Gerichtsentscheidung Kaplan darf ausgewiesen werden

Metin Kaplan, besser bekannt als "Kalif von Köln", darf abgeschoben werden. Das hat jetzt das Oberverwaltungsgericht in Münster entschieden. Der Islamist hat allerdings die Möglichkeit zur Revision.

Münster - Es lägen keine schwerwiegenden Hindernisse für die Abschiebung in die Türkei vor, stellte das Gericht fest. In erster Instanz hatte das Verwaltungsgericht Köln einen solchen Schritt untersagt.

Das Oberverwaltungsgericht Münster ließ nun aber ausdrücklich Revision gegen das Urteil zu. Angeblich hatte es bereits Pläne gegeben, dass Kaplan, sollte der Abschiebestopp aufgehoben werden, innerhalb von 72 Stunden ausgeflogen wird.

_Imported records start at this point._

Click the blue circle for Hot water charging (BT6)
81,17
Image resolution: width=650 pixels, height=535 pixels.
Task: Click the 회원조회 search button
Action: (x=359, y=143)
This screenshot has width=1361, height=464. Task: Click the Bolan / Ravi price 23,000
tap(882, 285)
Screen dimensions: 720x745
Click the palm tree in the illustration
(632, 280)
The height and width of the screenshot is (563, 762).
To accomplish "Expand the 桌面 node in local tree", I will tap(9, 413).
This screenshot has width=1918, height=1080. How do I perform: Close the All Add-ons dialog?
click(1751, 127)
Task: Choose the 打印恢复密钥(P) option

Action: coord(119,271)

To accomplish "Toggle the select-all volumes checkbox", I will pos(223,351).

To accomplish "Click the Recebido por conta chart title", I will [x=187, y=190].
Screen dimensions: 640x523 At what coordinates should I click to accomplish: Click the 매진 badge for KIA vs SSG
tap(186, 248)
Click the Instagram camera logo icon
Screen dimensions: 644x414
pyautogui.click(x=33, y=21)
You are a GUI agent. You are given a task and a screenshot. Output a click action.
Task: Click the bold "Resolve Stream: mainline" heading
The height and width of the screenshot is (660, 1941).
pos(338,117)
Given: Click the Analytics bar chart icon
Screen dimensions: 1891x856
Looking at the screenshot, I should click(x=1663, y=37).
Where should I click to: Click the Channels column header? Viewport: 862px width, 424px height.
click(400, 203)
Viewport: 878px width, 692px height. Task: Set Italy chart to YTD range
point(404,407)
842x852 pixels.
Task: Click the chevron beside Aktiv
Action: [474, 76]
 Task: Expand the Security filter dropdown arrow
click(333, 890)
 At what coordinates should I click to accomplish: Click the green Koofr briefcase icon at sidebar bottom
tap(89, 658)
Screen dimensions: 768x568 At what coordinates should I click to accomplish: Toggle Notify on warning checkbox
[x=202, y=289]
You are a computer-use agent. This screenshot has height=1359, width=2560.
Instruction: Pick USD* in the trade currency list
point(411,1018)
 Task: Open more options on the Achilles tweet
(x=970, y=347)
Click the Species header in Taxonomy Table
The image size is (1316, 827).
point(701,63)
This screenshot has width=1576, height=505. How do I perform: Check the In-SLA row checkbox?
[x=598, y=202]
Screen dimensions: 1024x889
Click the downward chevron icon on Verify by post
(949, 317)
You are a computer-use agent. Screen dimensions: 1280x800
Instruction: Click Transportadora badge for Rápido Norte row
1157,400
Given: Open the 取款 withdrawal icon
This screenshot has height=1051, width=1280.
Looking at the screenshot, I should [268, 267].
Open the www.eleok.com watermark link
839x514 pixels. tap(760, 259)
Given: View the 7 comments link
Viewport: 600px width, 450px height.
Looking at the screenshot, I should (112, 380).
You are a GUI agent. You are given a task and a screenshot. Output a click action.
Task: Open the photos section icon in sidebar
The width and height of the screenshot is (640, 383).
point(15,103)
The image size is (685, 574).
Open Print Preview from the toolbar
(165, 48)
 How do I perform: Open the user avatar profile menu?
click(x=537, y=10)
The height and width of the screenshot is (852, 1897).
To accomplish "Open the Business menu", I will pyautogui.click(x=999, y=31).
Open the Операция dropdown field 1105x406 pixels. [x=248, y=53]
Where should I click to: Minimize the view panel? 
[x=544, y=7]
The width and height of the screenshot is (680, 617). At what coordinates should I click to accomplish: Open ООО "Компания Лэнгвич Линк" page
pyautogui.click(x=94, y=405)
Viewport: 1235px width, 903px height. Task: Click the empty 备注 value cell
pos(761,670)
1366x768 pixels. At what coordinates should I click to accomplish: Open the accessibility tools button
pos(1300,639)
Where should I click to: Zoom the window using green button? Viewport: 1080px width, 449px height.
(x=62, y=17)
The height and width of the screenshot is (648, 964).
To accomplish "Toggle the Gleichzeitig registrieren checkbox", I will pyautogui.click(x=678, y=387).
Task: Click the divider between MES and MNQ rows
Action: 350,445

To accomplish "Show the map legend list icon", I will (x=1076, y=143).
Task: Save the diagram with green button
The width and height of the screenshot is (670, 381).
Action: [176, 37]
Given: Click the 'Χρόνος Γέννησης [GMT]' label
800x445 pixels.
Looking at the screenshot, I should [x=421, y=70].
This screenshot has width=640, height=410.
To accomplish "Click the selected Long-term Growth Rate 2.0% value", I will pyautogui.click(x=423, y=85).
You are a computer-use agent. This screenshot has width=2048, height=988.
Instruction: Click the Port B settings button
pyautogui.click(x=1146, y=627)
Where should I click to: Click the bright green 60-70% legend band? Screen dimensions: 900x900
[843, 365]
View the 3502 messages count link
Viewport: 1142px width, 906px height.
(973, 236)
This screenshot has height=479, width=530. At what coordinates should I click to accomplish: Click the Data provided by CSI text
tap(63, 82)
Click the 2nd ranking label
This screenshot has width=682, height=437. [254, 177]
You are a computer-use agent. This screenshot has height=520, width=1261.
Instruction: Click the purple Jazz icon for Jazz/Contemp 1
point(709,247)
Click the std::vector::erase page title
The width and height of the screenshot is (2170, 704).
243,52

Im Dezember 2003 hatte das Oberlandesgericht Münster Kaplan bereits seinen Status als Asylberechtigter aberkannt. Sein fundamentalistischer "Kalifatsstaat" ist seit Dezember 2001 verboten. Bereits im März 1999 war Kaplan verhaftet und im November 2000 wegen Aufruf zum Mord an einem Berliner "Gegenkalifen" zu vier Jahren Haft verurteilt worden. Ein Jahr später hatte die Stadt Köln dann eine Ausweisungsverfügung erlassen.

Die Türkei verlangt seit längerem die Auslieferung Kaplans; dem "Kalifen von Köln" wird dort Hochverrat vorgeworfen. Die Regierung in Ankara hatte der Bundesregierung im September einen fairen Prozess zugesichert.